Como faço desde o início da carreira, em dezembro dou um pedaço de papel a cada aluno para que avaliem meu trabalho. Recomendo que essa avaliação deva ser anônima a fim de que possam expressar mais livremente seus pontos de vista sobre meus inúmeros erros e possíveis acertos também. O resultado, embora doloroso para mim, tem sido frutuoso, pois a partir dele, eu me esforço bastante para melhorar a atividade docente. De início, essa “enquete” era feita no último dia de aula, mas devido à debandada prematura dos alunos, tive que antecipá-la.
No entanto, engana-se quem pensa
ser isso vaidade. De posse dos papeizinhos preenchidos, costumo abri-los apenas
quando estamos encerrando a burocracia. No silêncio de uma sala de aula deserta
é que eu costumava desdobrar os pequenos “bilhetes”. Ali eu me pegava ora
maravilhado com demonstrações de afeto de uns, ora terrificado com a violência
verbal de outros. Agora, se me faço vidraça, é por que deveria confiar numa blindagem
– mas ela não existe. As sibilantes pedradas que recebo costumam me estilhaçar.

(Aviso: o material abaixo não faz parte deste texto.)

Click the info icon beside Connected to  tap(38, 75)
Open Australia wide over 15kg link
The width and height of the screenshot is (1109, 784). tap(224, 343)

Contudo, continuo acreditando que esse trabalho faz parte de meu ofício. De
todas as críticas recebidas, as que mais me incomodam são aquelas que desnudam meu
comportamento discriminatório. “O professor dá atenção para uns, os
inteligentes, e despreza outros”, muitos já disseram essa “mentira”, e parecia ser
vã minha tentativa de mudar essa conduta tão ferina. No entanto, devo admitir, esse
traço de minha personalidade extrapola o ambiente da sala de aula. Nas relações
sociais sou bastante seletivo e confesso (não muito envergonhado) que essa seletividade
me traz conforto.
Volto à “minha última avaliação”
que dá título a esta crônica. Assim que peguei todos os papeizinhos, separei-os
por classe e os pus em uma sacolinha para cumprir aquele ritual: ler quando estiver
só. “Leu, professor?”, perguntavam-me curiosos alguns alunos no dia seguinte.
Eles queriam que eu me manifestasse, que debatesse o assunto. No outro dia, cheguei
e disse: “Hoje vou fazer uma coisa que nunca fiz em trinta anos de sala de aula”.

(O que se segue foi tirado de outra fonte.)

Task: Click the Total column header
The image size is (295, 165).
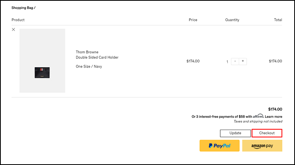Action: point(278,20)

Houve um silêncio, uma expectativa, parecia que eu anunciaria o dia do apocalipse.
Chamei uma aluna à mesa e a apresentei à classe, dizendo: “Eu não li os
bilhetes, mas a colega de vocês vai ler para nós. Vai ler tudo o que estiver escrito,
até xingamentos, a menos que o pudor a impeça. Mas ela não vai ler o nome de
alguém que resolveu assinar. Fiquem tranquilos”.

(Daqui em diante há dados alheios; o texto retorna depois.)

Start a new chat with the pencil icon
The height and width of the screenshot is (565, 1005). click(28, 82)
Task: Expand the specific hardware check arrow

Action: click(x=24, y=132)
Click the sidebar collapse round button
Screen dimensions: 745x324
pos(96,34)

A classe ainda estava silente, apreensiva,
paralisada, quando uma aluna irrompeu, protestando: “Por que tem que ler pra
todo mundo?!” “Porque quero! Não é anônimo? Qual o problema?...”, rebati. Ouvi
dela ainda um pálido resmungo, mas a leitura se iniciou.
Por sorte minha, pura sorte
mesmo, os bilhetes eram só elogios. Todos, sem exceção, me exaltavam e eu fiquei
até embasbacado. No entanto, um aluno visivelmente incomodado mudou de
carteira, indo mais à frente. Por fim, ganhou coragem e disse: “Posso pegar meu
bilhete de volta? Eu queria mexer nele”. Respondi que até poderia, mas como os
bilhetes são anônimos, não teria como. “Eu assinei, professor”, disse ele. A mocinha
pegou o papel, que ainda não tinha sido lido, e o entregou ao rapaz. Este o
trocou por outro e eu fiquei sem saber por quê.
E assim em todas as salas: um
aluno lia e todos ouvíamos atentos aquela que foi a ‘minha última avaliação’. Alvíssaras!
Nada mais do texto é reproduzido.